Wouter: So, you asked the domains to take ownership for delivering that data as a product. So it is no longer a central team that says ‘give me all your data and we’ll make nice products out of it’, but you give the domains the responsibility and obligation to provide data as a product.
Piethein: So all these different products will be built, decentrally, by these teams. It is not just the data, but also the metadata so you need to think about a central taxonomy you want to have within your organization and that everyone understands each other’s context. Because we no longer will integrate all data into a single model and because of this I think it is crucial to think of ways that you can help teams to understand each other’s data.
Wouter: And the third area?
Piethein: The third area is the data platforms. So you need to have underlined technologies in order to distribute all of the data, to envision your metadata, repositories, you need to standardize ways of communicating so protocols for example. Also within the domains, they would like to leverage certain technologies so you need to think of at least a platform strategy. If you don’t come up with a data platform strategy, you take a big risk of proliferation so each domain then starts to explore different technologies that are maybe incompatible with each other. So then the whole distribution becomes a big problem.
Wouter: What makes it a platform? You could interpret this as having one central place of having decentralized people to put their data. But then you would still have a central platform again. In your book you talk about platform as a service. What makes it different from having a centrally managed environment where people can upload their data?
Piethein: The platform is required to distribute the data, but not as a single team that is responsible for distributing all day. You want to make it self-service, so domain teams can self-service distribute data.
Wouter: So there is a central architecture or data platform and teams get access and their own environment within the platform where they can provision their data and everyone else get access to it.
Piethein: Yes, it is basically a data management platform so you need to adhere to all the things we discussed before. It has to be a secure environment, a governed environment, you want to know where data originated from, you want to capture the metadata, you want to know the schemas of these different sources. So that platform as a whole needs to do a lot of different things.

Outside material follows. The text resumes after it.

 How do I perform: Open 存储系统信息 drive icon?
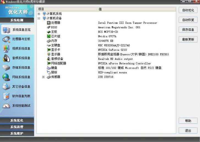pyautogui.click(x=6, y=68)
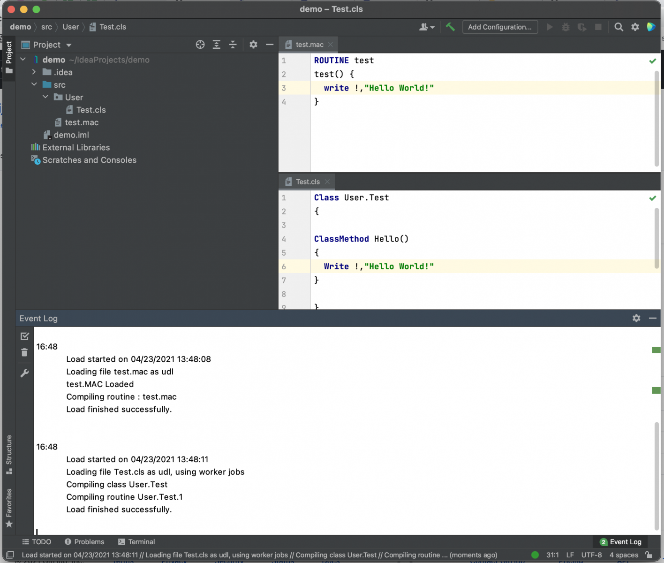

Wouter: So you put the responsibility for delivering that data at the federated, decentralized teams, but they still provision their data to a platform that is accessible throughout the organization.
Piethein: This naturally brings me to the last point: data governance/community for operating this platform for all these different domains. So you need to think of strategies on how do you envision this, how much responsibility you would like to give to the different domains and how much mandate you would like to give to the central team operating the platform and the data quality controls.

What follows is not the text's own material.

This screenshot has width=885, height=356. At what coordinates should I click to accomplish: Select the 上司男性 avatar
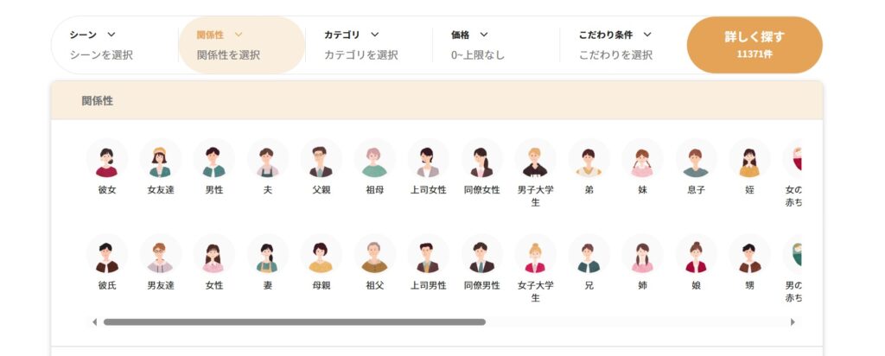428,255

Wouter: So in essence, the shift from where we are coming and where you advocate for going towards, is from a centralized approach to data management, to a decentralized approach where you give decentral teams divided in the right way, through proper domain definitions, the responsibility to deliver data in a harmonized and decentral way. Making use of all kinds of standards: technology, governance etc. Going from centralized, it is always a tradeoff.
Piethein: I think today’s large organizations they behave as an ecosystem, so they no longer behave as a central organization. Also organizational boundaries are very much unclear these days. Modern banks they work together with Fintech, collaborate with external parties, they use data, buy and sell data, and no longer operate within your own organizational boundaries, they very much operate within an ecosystem which is by itself much more disciplined.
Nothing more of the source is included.